NEW YORK (GenomeWeb) – Profiling mutations in a few hundred genes appears to be a promising method for identifying mutation-rich tumors that may respond to drugs that target the immune checkpoint pathway, according to a new research study led by Foundation Medicine.
Using their comprehensive genomic profiling (CGP) assay, researchers from Foundation Medicine and their collaborators targeted between roughly 200 and 400 cancer-related genes in tumors from nearly 102,300 individuals with a range of cancer types. As they reported online yesterday in Genome Medicine, the mutational burden identified in the tumors with CBP profiling appears to be on par with findings from broader exome sequencing analyses. Early results of the study were presented by the company at the American Society of Clinical Oncology annual meeting last June.
"Using this method, we find that many disease types have a substantial portion of patients with high [tumor mutational burden] who might benefit from immunotherapy," corresponding author Garrett Frampton, associate director of bioinformatics at Foundation Medicine, and his co-authors wrote.
For example, the team saw a jump in the mutational burden associated with tumors from older individuals and identified a subset of mutation-prone skin cancers that have alterations affecting the promoter of the mismatch repair gene PMS2.

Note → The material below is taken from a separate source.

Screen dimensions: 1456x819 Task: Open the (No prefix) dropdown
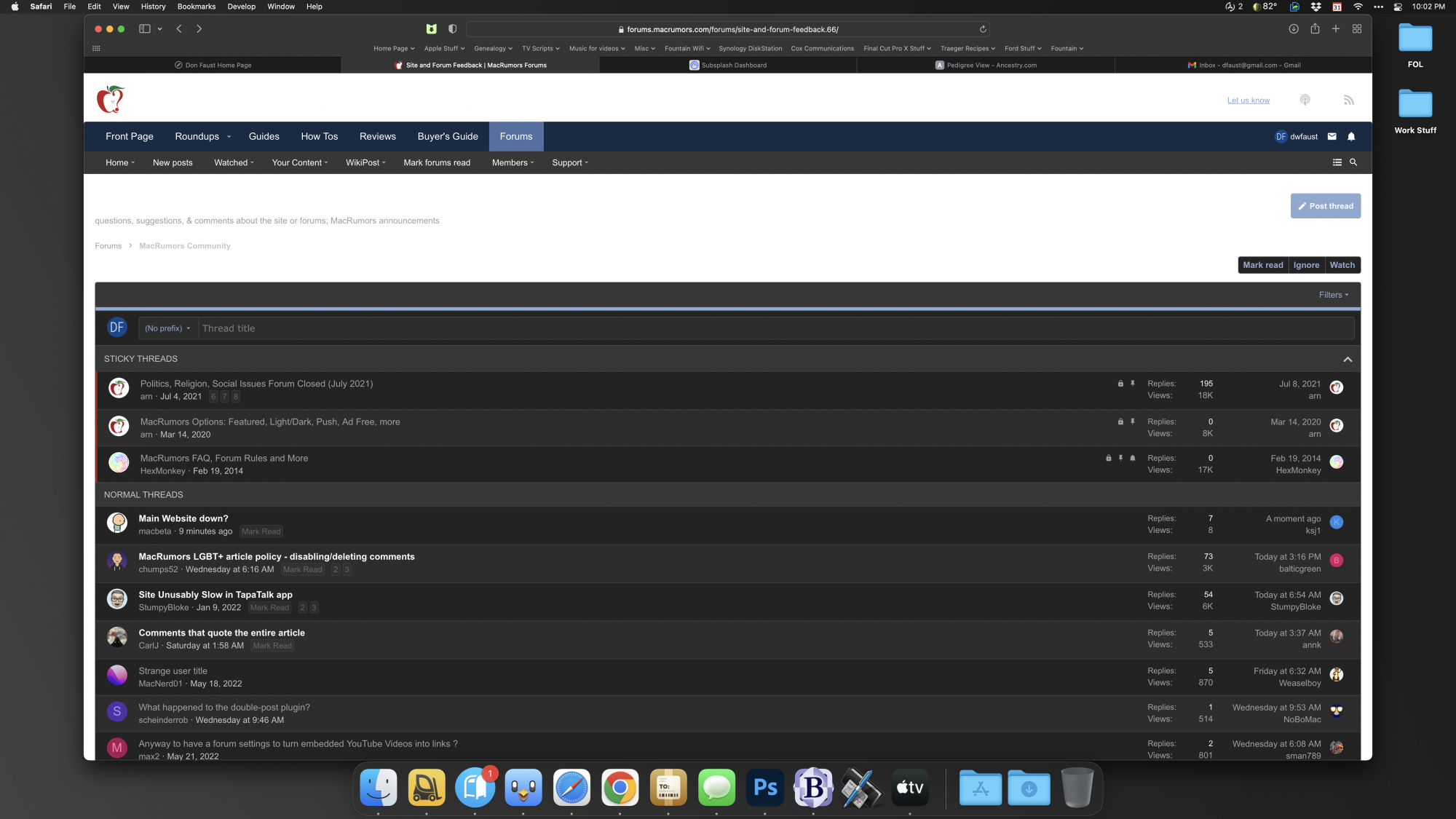point(167,328)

The researchers began by using the company's FoundationOne assay to assess tumor mutations across 315 cancer-related genes in 29 tumors that had also been analyzed by matched tumor-normal exome sequencing.
In general, the number of mutations per million bases of targeted sequence lined up well in the CGP assays and exome-sequenced tumors, the team reported, though the correlation with exome-based mutations appeared to be more robust in tumors with an elevated mutational burden compared with those showing low or intermediate levels of mutation.

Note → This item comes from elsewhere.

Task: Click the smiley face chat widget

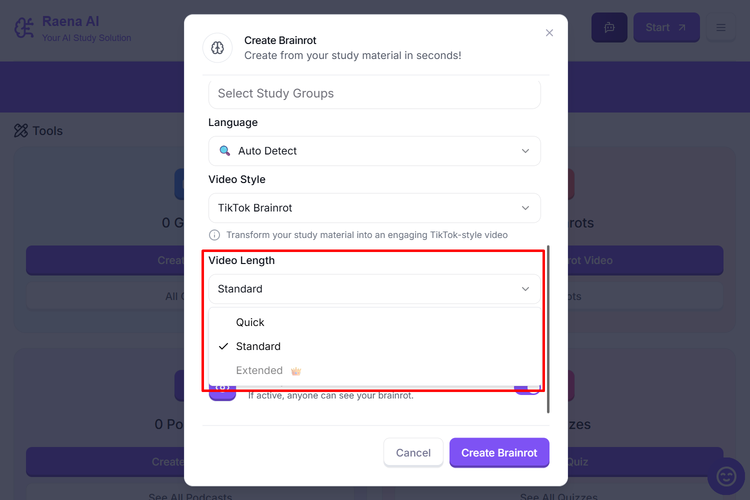Action: [x=726, y=475]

Similarly, the researchers found that mutations in the same set of 315 genes more or less lined up with mutations detected across the exome in more than 8,900 tumors profiled for the Cancer Genome Atlas project.

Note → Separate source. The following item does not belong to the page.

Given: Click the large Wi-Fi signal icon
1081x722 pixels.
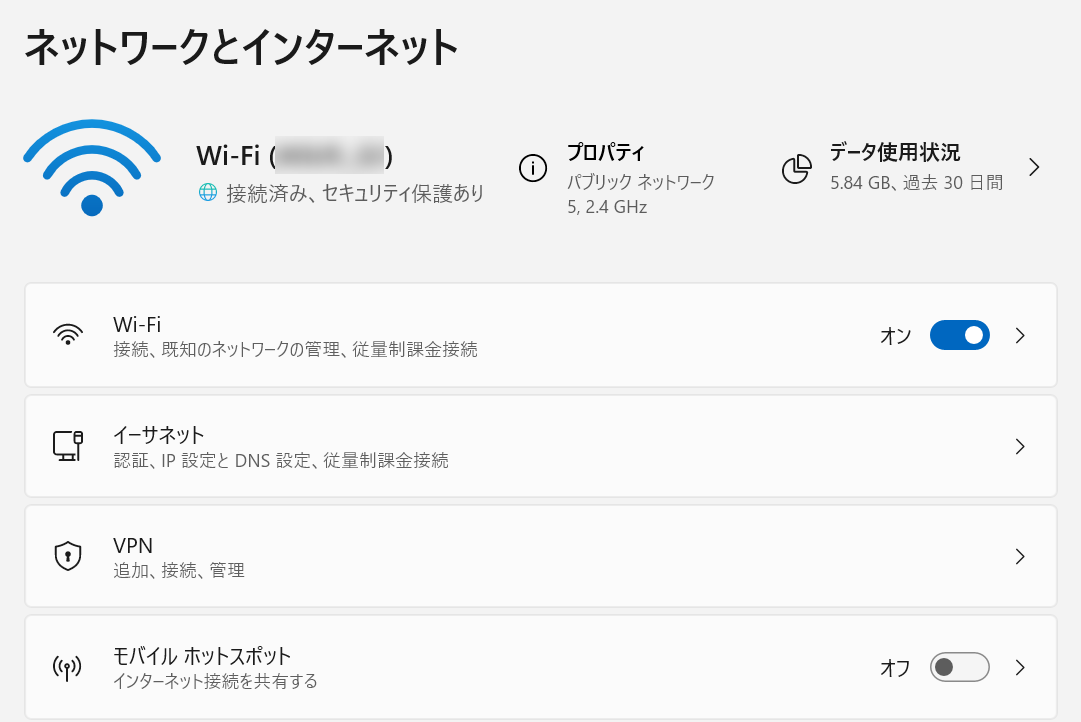Looking at the screenshot, I should click(92, 167).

From there, the team turned its attention to 102,292 clinical tumor samples, focusing in on between 185 and more than 405 genes in 92,439 formalin-fixed, paraffin-embedded tumor samples from individuals ranging in age from less than a year to more than 89 years.
After sequencing the targeted exonic and intronic regions to an average depth of more than 500-fold coverage, the researchers considered the CGP-based mutation patterns. Their results suggest that the average mutational burden more than doubled in tumors from the elderly compared with those from pediatric cancer patients.
The team also detected mutational burden differences across cancer types, with rampant mutations observed in cancers such as melanoma or lung cancer, which are often due to mutagen exposure, compared with relatively muted mutational patterns in leukemia, lymphoma, and neuroblastoma.
The targeted sequence data also offered a glimpse at other alterations, such as microsatellite instability in the tumors, the researchers reported, along with insights into the genes and pathways that are most often mutated in tumors with enhanced overall mutational burden.
From these and other results, the authors argued that CGP "is an accurate, cost-effective, and clinically available tool for measuring [tumor mutational burden]." And with high mutational burden turning up in more than one in 10 tumors across 22 cancer types, they noted that the approach may uncover targetable neoantigens in tumors not normally considered for checkpoint blockade immunotherapy.
"These data should help to guide design of immunotherapy clinical trials across a broader range of indications," they wrote. "Currently, immunotherapies targeting CTLA-4, PD-1, and PD-L1 are approved in a small number of indications … We identified several novel disease types with high [tumor mutational burden] which may be good targets for immuno-oncology treatment development."